Data listing:
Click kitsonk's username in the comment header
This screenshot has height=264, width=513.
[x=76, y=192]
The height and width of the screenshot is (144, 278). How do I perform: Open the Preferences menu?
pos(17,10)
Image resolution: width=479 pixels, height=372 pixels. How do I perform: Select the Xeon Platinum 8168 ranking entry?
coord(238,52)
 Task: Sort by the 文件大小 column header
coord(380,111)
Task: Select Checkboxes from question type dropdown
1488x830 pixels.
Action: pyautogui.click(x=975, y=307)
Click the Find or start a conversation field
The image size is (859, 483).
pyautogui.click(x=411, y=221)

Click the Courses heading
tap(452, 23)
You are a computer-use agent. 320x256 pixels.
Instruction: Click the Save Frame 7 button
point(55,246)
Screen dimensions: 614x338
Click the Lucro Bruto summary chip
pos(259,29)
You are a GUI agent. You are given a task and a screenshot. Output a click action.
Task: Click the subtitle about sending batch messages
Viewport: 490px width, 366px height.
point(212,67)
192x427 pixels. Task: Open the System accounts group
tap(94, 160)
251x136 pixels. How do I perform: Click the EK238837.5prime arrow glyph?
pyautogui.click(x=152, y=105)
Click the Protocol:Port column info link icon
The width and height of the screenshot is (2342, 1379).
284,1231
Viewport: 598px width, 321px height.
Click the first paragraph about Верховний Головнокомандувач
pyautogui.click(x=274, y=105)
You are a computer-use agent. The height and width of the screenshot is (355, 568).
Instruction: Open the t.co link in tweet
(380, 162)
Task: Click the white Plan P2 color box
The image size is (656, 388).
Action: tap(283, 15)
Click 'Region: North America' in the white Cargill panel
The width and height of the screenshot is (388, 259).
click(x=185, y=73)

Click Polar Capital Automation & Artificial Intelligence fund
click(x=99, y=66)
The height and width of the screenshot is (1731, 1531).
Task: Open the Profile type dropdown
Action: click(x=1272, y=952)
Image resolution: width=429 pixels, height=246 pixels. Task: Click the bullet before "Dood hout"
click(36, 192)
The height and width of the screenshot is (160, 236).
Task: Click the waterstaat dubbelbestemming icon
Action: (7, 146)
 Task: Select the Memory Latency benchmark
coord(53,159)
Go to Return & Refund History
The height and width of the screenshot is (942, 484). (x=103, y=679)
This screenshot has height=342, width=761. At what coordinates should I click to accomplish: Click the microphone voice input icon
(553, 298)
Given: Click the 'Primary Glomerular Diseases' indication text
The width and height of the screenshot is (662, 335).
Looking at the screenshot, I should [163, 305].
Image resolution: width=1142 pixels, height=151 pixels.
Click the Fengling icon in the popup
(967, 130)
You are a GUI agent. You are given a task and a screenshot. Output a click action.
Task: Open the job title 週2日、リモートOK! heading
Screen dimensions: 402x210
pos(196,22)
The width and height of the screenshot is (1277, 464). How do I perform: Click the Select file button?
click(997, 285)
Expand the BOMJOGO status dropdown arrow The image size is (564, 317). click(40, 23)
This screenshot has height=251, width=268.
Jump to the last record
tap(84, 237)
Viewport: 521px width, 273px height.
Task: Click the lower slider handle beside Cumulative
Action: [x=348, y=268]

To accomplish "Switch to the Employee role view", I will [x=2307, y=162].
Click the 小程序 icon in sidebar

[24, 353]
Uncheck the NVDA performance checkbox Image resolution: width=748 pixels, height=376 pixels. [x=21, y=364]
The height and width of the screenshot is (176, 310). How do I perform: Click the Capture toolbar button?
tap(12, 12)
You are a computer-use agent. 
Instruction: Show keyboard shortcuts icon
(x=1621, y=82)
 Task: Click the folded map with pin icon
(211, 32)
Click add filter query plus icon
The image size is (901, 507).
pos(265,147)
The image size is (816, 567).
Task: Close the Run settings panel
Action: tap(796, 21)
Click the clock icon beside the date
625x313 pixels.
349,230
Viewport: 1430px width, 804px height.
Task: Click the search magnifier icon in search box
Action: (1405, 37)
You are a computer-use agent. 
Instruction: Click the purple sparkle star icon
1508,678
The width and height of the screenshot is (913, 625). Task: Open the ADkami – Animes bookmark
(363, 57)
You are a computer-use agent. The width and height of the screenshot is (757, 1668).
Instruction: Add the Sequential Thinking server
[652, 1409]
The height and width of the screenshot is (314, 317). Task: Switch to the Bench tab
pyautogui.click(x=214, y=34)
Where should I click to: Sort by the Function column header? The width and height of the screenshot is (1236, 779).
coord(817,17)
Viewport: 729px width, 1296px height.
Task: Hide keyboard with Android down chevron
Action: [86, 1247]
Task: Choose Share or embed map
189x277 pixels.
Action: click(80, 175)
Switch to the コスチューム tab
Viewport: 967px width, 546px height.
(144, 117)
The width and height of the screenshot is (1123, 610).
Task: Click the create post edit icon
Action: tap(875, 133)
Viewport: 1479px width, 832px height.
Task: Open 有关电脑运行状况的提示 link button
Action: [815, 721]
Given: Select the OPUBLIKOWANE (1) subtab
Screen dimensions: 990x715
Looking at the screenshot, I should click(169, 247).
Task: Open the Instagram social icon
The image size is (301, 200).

** AIM **
Render every line of the data listing above as a Markdown table with two columns, Row and Line, skipping blank lines. Row holds the running row number and Line holds the text of that line.

** WRITTEN SOLUTION **
| Row | Line |
|---|---|
| 1 | Click kitsonk's username in the comment header |
| 2 | This screenshot has height=264, width=513. |
| 3 | [x=76, y=192] |
| 4 | The height and width of the screenshot is (144, 278). How do I perform: Open the Preferences menu? |
| 5 | pos(17,10) |
| 6 | Image resolution: width=479 pixels, height=372 pixels. How do I perform: Select the Xeon Platinum 8168 ranking entry? |
| 7 | coord(238,52) |
| 8 |  Task: Sort by the 文件大小 column header |
| 9 | coord(380,111) |
| 10 | Task: Select Checkboxes from question type dropdown |
| 11 | 1488x830 pixels. |
| 12 | Action: pyautogui.click(x=975, y=307) |
| 13 | Click the Find or start a conversation field |
| 14 | The image size is (859, 483). |
| 15 | pyautogui.click(x=411, y=221) |
| 16 | Click the Courses heading |
| 17 | tap(452, 23) |
| 18 | You are a computer-use agent. 320x256 pixels. |
| 19 | Instruction: Click the Save Frame 7 button |
| 20 | point(55,246) |
| 21 | Screen dimensions: 614x338 |
| 22 | Click the Lucro Bruto summary chip |
| 23 | pos(259,29) |
| 24 | You are a GUI agent. You are given a task and a screenshot. Output a click action. |
| 25 | Task: Click the subtitle about sending batch messages |
| 26 | Viewport: 490px width, 366px height. |
| 27 | point(212,67) |
| 28 | 192x427 pixels. Task: Open the System accounts group |
| 29 | tap(94, 160) |
| 30 | 251x136 pixels. How do I perform: Click the EK238837.5prime arrow glyph? |
| 31 | pyautogui.click(x=152, y=105) |
| 32 | Click the Protocol:Port column info link icon |
| 33 | The width and height of the screenshot is (2342, 1379). |
| 34 | 284,1231 |
| 35 | Viewport: 598px width, 321px height. |
| 36 | Click the first paragraph about Верховний Головнокомандувач |
| 37 | pyautogui.click(x=274, y=105) |
| 38 | You are a computer-use agent. The height and width of the screenshot is (355, 568). |
| 39 | Instruction: Open the t.co link in tweet |
| 40 | (380, 162) |
| 41 | Task: Click the white Plan P2 color box |
| 42 | The image size is (656, 388). |
| 43 | Action: tap(283, 15) |
| 44 | Click 'Region: North America' in the white Cargill panel |
| 45 | The width and height of the screenshot is (388, 259). |
| 46 | click(x=185, y=73) |
| 47 | Click Polar Capital Automation & Artificial Intelligence fund |
| 48 | click(x=99, y=66) |
| 49 | The height and width of the screenshot is (1731, 1531). |
| 50 | Task: Open the Profile type dropdown |
| 51 | Action: click(x=1272, y=952) |
| 52 | Image resolution: width=429 pixels, height=246 pixels. Task: Click the bullet before "Dood hout" |
| 53 | click(36, 192) |
| 54 | The height and width of the screenshot is (160, 236). |
| 55 | Task: Click the waterstaat dubbelbestemming icon |
| 56 | Action: (7, 146) |
| 57 |  Task: Select the Memory Latency benchmark |
| 58 | coord(53,159) |
| 59 | Go to Return & Refund History |
| 60 | The height and width of the screenshot is (942, 484). (x=103, y=679) |
| 61 | This screenshot has height=342, width=761. At what coordinates should I click to accomplish: Click the microphone voice input icon |
| 62 | (553, 298) |
| 63 | Given: Click the 'Primary Glomerular Diseases' indication text |
| 64 | The width and height of the screenshot is (662, 335). |
| 65 | Looking at the screenshot, I should [163, 305]. |
| 66 | Image resolution: width=1142 pixels, height=151 pixels. |
| 67 | Click the Fengling icon in the popup |
| 68 | (967, 130) |
| 69 | You are a GUI agent. You are given a task and a screenshot. Output a click action. |
| 70 | Task: Open the job title 週2日、リモートOK! heading |
| 71 | Screen dimensions: 402x210 |
| 72 | pos(196,22) |
| 73 | The width and height of the screenshot is (1277, 464). How do I perform: Click the Select file button? |
| 74 | click(997, 285) |
| 75 | Expand the BOMJOGO status dropdown arrow The image size is (564, 317). click(40, 23) |
| 76 | This screenshot has height=251, width=268. |
| 77 | Jump to the last record |
| 78 | tap(84, 237) |
| 79 | Viewport: 521px width, 273px height. |
| 80 | Task: Click the lower slider handle beside Cumulative |
| 81 | Action: [x=348, y=268] |
| 82 | To accomplish "Switch to the Employee role view", I will [x=2307, y=162]. |
| 83 | Click the 小程序 icon in sidebar |
| 84 | [24, 353] |
| 85 | Uncheck the NVDA performance checkbox Image resolution: width=748 pixels, height=376 pixels. [x=21, y=364] |
| 86 | The height and width of the screenshot is (176, 310). How do I perform: Click the Capture toolbar button? |
| 87 | tap(12, 12) |
| 88 | You are a computer-use agent.  |
| 89 | Instruction: Show keyboard shortcuts icon |
| 90 | (x=1621, y=82) |
| 91 |  Task: Click the folded map with pin icon |
| 92 | (211, 32) |
| 93 | Click add filter query plus icon |
| 94 | The image size is (901, 507). |
| 95 | pos(265,147) |
| 96 | The image size is (816, 567). |
| 97 | Task: Close the Run settings panel |
| 98 | Action: tap(796, 21) |
| 99 | Click the clock icon beside the date |
| 100 | 625x313 pixels. |
| 101 | 349,230 |
| 102 | Viewport: 1430px width, 804px height. |
| 103 | Task: Click the search magnifier icon in search box |
| 104 | Action: (1405, 37) |
| 105 | You are a computer-use agent.  |
| 106 | Instruction: Click the purple sparkle star icon |
| 107 | 1508,678 |
| 108 | The width and height of the screenshot is (913, 625). Task: Open the ADkami – Animes bookmark |
| 109 | (363, 57) |
| 110 | You are a computer-use agent. The width and height of the screenshot is (757, 1668). |
| 111 | Instruction: Add the Sequential Thinking server |
| 112 | [652, 1409] |
| 113 | The height and width of the screenshot is (314, 317). Task: Switch to the Bench tab |
| 114 | pyautogui.click(x=214, y=34) |
| 115 | Where should I click to: Sort by the Function column header? The width and height of the screenshot is (1236, 779). |
| 116 | coord(817,17) |
| 117 | Viewport: 729px width, 1296px height. |
| 118 | Task: Hide keyboard with Android down chevron |
| 119 | Action: [86, 1247] |
| 120 | Task: Choose Share or embed map |
| 121 | 189x277 pixels. |
| 122 | Action: click(80, 175) |
| 123 | Switch to the コスチューム tab |
| 124 | Viewport: 967px width, 546px height. |
| 125 | (144, 117) |
| 126 | The width and height of the screenshot is (1123, 610). |
| 127 | Task: Click the create post edit icon |
| 128 | Action: tap(875, 133) |
| 129 | Viewport: 1479px width, 832px height. |
| 130 | Task: Open 有关电脑运行状况的提示 link button |
| 131 | Action: [815, 721] |
| 132 | Given: Select the OPUBLIKOWANE (1) subtab |
| 133 | Screen dimensions: 990x715 |
| 134 | Looking at the screenshot, I should click(169, 247). |
| 135 | Task: Open the Instagram social icon |
| 136 | The image size is (301, 200). |